Recenzja filmu

Trzy tysiące lat tęsknoty (2022)
George Miller
Idris Elba
Tilda Swinton

Narratologia stosowana

Ekranizując opowiadanie brytyjskiej pisarki A.S. Byatt Miller oferuje nam tu rewelacyjny konflikt, brawurowo odegrany przez Swinton i Elbę: oto spełniający życzenia Dżinn kontra kobieta, która
Narratologia stosowana
źródło: Materiały prasowe
Dawno, dawno temu pewien lekarz z Sydney nakręcił niskobudżetowy film o policjancie z drogówki walczącym z gangiem motocyklowym. Film osiągnął status kultowego i pozwolił lekarzowi się przebranżowić. 36 lat później ten sam – już wówczas były – lekarz nakręcił bardzo wysokobudżetową, trzecią z kolei kontynuację tamtego filmu. Kontynuacja zdobyła 6 Oscarów i 4 nagrody BAFTA, powszechnie uznaje się ją za jeden z najlepszych filmów akcji w historii, a wspomniany były lekarz właśnie pracuje nad jej równie wysokobudżetowym prequelem. W międzyczasie nakręcił jednak coś… trochę innego. Zamiast oparów benzyny, kolczastych samochodów i zawrotnego tempa dostaliśmy tym razem baśń o pani profesor i dżinie, którzy siedzą w szlafrokach w pokoju hotelowym. Zapnijcie pasy, jesteśmy trzy tysiące mil od poetyki "Mad Maksa".

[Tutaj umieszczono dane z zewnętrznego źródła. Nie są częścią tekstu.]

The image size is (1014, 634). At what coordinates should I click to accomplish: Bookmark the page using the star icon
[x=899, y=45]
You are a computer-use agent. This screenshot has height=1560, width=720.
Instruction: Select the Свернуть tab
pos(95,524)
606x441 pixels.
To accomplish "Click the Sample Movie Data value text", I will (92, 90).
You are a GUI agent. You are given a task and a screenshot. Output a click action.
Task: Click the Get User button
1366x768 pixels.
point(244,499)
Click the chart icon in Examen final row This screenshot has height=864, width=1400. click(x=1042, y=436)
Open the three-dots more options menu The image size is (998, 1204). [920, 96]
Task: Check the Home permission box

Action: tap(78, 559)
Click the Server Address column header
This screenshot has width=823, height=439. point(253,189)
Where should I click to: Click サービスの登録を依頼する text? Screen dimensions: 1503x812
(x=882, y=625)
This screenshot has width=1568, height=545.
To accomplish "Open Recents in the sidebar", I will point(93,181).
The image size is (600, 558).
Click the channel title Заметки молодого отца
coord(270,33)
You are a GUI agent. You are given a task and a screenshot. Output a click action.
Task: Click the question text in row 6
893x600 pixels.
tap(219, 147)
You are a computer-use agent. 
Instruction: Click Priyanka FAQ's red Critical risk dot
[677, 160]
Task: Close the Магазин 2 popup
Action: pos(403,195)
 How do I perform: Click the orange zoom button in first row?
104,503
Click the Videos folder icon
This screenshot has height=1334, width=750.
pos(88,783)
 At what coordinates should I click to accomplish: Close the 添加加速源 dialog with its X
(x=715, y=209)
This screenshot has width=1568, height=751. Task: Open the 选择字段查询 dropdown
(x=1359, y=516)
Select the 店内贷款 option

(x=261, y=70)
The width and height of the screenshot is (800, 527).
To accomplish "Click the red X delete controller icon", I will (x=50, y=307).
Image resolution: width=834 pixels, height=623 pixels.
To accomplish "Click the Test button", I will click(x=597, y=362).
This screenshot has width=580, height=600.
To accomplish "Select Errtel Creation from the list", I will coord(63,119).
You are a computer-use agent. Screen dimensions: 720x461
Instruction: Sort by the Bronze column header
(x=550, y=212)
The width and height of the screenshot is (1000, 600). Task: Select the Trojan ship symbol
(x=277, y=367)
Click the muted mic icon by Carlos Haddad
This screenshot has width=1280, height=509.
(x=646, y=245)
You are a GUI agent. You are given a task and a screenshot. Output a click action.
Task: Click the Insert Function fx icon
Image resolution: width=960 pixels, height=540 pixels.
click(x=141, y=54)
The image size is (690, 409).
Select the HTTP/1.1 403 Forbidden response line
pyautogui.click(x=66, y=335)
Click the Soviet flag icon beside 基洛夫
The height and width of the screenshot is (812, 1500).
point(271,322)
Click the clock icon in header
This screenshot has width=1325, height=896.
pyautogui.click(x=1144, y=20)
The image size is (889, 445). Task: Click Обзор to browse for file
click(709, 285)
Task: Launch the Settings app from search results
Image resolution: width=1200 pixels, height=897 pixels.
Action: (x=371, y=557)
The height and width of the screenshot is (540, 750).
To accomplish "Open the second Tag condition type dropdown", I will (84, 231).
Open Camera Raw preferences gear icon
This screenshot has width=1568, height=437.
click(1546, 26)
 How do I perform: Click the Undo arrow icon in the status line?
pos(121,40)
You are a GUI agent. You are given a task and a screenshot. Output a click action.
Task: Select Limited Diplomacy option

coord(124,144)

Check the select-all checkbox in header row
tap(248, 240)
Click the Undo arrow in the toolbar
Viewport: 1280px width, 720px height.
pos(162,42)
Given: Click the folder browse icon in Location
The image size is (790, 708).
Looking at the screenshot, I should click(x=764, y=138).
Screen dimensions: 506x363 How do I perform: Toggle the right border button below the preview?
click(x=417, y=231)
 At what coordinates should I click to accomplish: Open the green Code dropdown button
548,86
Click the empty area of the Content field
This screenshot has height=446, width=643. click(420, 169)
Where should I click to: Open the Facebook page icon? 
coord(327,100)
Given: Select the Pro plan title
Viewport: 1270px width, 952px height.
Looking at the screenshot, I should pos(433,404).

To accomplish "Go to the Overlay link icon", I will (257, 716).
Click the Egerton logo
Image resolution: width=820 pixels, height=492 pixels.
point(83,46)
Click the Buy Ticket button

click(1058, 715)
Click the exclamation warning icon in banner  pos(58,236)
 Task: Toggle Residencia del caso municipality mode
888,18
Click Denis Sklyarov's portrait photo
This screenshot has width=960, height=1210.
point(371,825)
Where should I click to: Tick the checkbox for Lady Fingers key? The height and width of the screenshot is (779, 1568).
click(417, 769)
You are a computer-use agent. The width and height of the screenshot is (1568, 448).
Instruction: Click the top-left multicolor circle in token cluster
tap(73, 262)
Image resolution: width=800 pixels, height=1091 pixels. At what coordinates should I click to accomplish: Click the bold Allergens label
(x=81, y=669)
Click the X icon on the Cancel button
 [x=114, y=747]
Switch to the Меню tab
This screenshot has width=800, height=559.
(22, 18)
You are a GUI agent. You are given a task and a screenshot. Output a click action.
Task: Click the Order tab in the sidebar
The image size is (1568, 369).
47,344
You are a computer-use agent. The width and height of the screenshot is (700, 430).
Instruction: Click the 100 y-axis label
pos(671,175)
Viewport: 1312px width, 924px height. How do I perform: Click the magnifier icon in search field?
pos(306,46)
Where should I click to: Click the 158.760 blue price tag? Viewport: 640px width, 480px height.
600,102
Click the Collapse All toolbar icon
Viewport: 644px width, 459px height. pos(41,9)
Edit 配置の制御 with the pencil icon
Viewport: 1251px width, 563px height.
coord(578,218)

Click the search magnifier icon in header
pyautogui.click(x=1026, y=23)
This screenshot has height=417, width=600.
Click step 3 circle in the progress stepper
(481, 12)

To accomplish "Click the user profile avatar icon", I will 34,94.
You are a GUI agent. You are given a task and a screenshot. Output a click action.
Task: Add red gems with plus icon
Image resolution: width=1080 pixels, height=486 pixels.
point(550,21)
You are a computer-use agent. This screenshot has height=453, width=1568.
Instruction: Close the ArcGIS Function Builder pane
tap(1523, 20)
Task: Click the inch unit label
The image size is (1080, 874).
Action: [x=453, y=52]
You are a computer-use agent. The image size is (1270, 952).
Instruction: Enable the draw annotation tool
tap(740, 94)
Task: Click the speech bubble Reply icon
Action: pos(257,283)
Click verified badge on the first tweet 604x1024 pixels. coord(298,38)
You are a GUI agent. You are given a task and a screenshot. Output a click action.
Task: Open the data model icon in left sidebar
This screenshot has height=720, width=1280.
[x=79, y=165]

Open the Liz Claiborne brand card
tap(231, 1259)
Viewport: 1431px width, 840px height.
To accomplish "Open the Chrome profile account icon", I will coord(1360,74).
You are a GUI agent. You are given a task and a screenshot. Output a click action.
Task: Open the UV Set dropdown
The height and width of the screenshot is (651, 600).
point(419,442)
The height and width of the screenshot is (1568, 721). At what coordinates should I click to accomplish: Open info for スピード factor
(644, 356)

Idąc do kina na "Trzy tysiące lat tęsknoty", lepiej nie myśleć za dużo o "Na drodze gniewu". Dobrze natomiast pamiętać, że George Miller to twórca, który na przestrzeni swojej niezwykle eklektycznej filmografii zabierał nas nie tylko do postapokaliptycznej Australii, ale i na lodowiec, gdzie tańczy pewien pingwin ("Happy Feet") oraz do metropolii, w której gubi się pewna świnka ("Babe – świnka w mieście"). Że oprócz "Wojownika szos" i "Pod kopułą Gromu" nakręcił też "Czarownice z Eastwick" oraz "Olej Lorenza". A także, że swego czasu przygotowywał się do realizacji widowiska o Lidze Sprawiedliwości.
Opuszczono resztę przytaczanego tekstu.